I had followed up to Tony's note privately with Tony/Lisa/Dave yesterday,
but perhaps I should have posted it here. No time like the present.
I agree that technical changes to a specification as it moves from Draft to
Full does not seem helpful. Although we have darned little experience
actually DOING this, RFC 2026 says
4.1.3 Internet Standard
A specification for which significant implementation and successful
operational experience has been obtained may be elevated to the
Internet Standard level. An Internet Standard (which may simply be
referred to as a Standard) is characterized by a high degree of
technical maturity and by a generally held belief that the specified
protocol or service provides significant benefit to the Internet
community.
So, it seems to me that the bar for changing technical aspects of the
specification needs to be very high, since this specification has been
significantly implemented and successfully operated for a while now.
Specifically, a deprecation statement would make sense if LWSP is ALWAYS a
bad idea, but we don't seem to be saying that. So I would speak against
deprecating.
I believe that the IETF has a responsibility to implementers.

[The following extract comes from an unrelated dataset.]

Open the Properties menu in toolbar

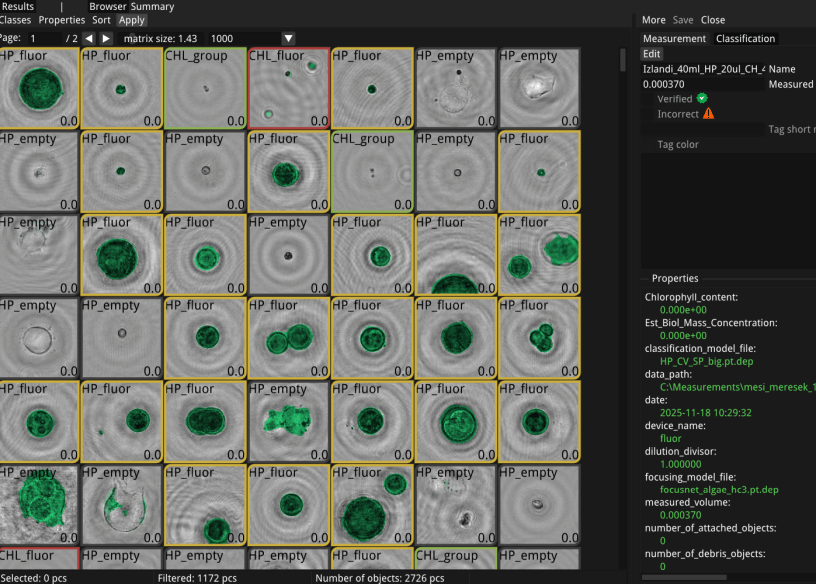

Anytime we
know there is a dragon, we should say "there be dragons".
So I would speak in favor of adding a warning note that clearly points to a
dragon when this specification is used in a new specification.
Thanks,
Spencer
p.s. I have to smile a little that we're talking about ABNF being used in
new protocol specifications after 10-30 years, depending on who is counting.

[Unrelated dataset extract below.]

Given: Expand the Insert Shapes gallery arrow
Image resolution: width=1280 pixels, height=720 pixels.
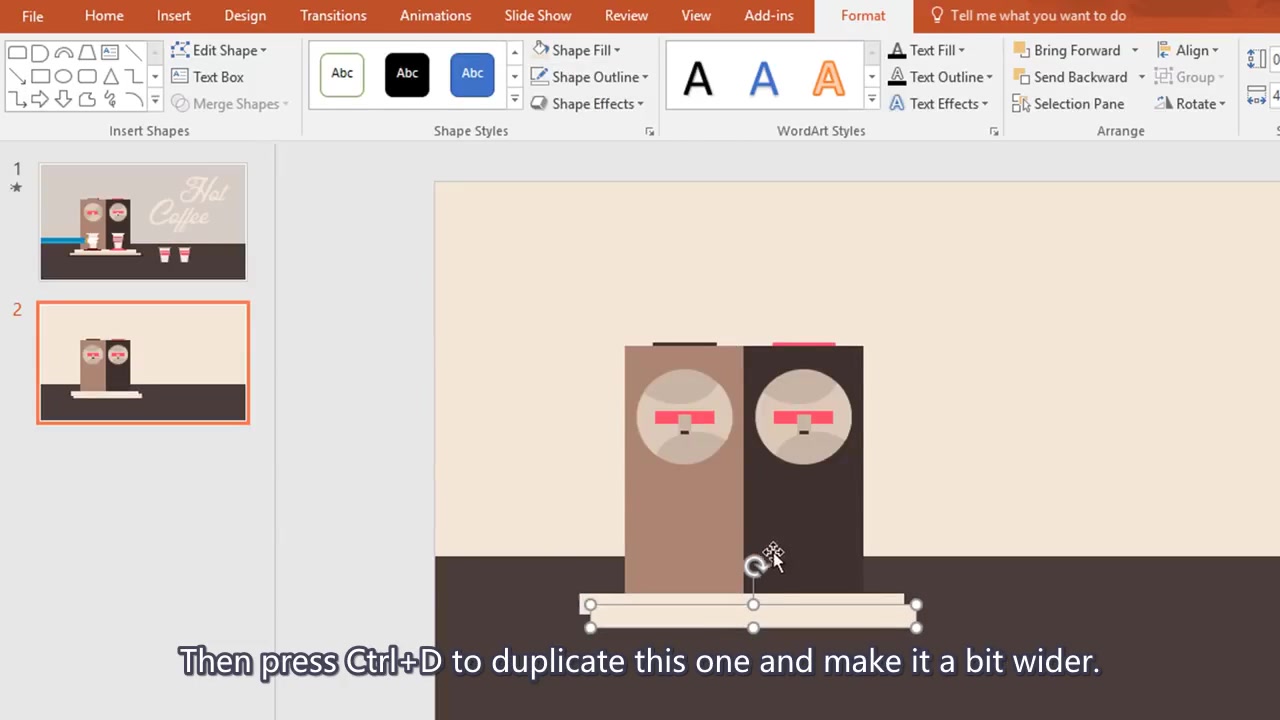Looking at the screenshot, I should (x=155, y=99).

I wish ALL of our draft standards, and full standards, were as helpful to
the Internet community.
From: "Paul Overell" <paul.overell@xxxxxxxx>
In message <464926FC.30109@xxxxxxx>, Tony Hansen <tony@xxxxxxx> writes
Lisa Dusseault wrote:
I share your concerns about removing rules that are already in use --
that would generally be a bad thing. However I'm interested in the
consensus around whether a warning or a deprecation statement would be a
good thing.
LWSP has a valid meaning and use, and its being misapplied somewhere
doesn't make that meaning and usage invalid.
Agreed - well put.
I could see a note being
added. However, anything more than that is totally inappropriate.
I would vote against even adding a note. It seems disproportionate to
change a 10 year specification at this late stage on the basis of a single
case of a misapplied, but valid, rule in another specification.